Common Kestrel - near Normanton le Heath
Two Shorts Too Late? - That afternoon I took another break, but the sun went behind the clouds just as I was departing, and stayed that way. I was off to my local Short-eared Owl site. As I arrived I stopped to photograph a Fieldfare in the gathering gloom.


Fieldfare - near Ashby de la Zouch


























Two Short-eared Owls did their usual trick of showing just as it was too dark for photography. I only managed just the one 'record image' before they quickly disappeared, and I'm not sure whether it was a third bird that appeared about five minutes later.

Short-eared Owl - near Ashby de la Zouch
























By now it was far too dark to contemplate any sort of photography - even if a bird had perched close by. I was also quite cold having been standing in a stiff breeze, so it was time to go home.

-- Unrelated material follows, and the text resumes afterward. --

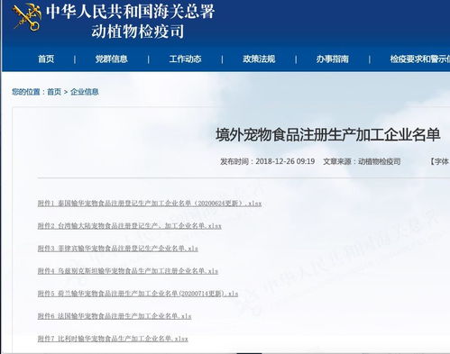Open 附件3 Philippines (菲律宾) enterprise list
The height and width of the screenshot is (354, 450).
pyautogui.click(x=117, y=249)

Too Bad! - I'd seen four owls (possibly six) and only managed an (only just keepable) image of one of them, but at least I'd found a new site, and it leaves me plenty to work at another day!

2 comments:

  1. You're back on the trail! Nice post richard with a lovely Kestrel image. I'm sure those shorties will start to come out a little when the cold really sets in.

    ReplyDelete
  2. Thank you Christian. I'll keep my fingers crossed. However, the colder it gets, the less I look forward to standing and waiting for hours in what is essentially an exposed place!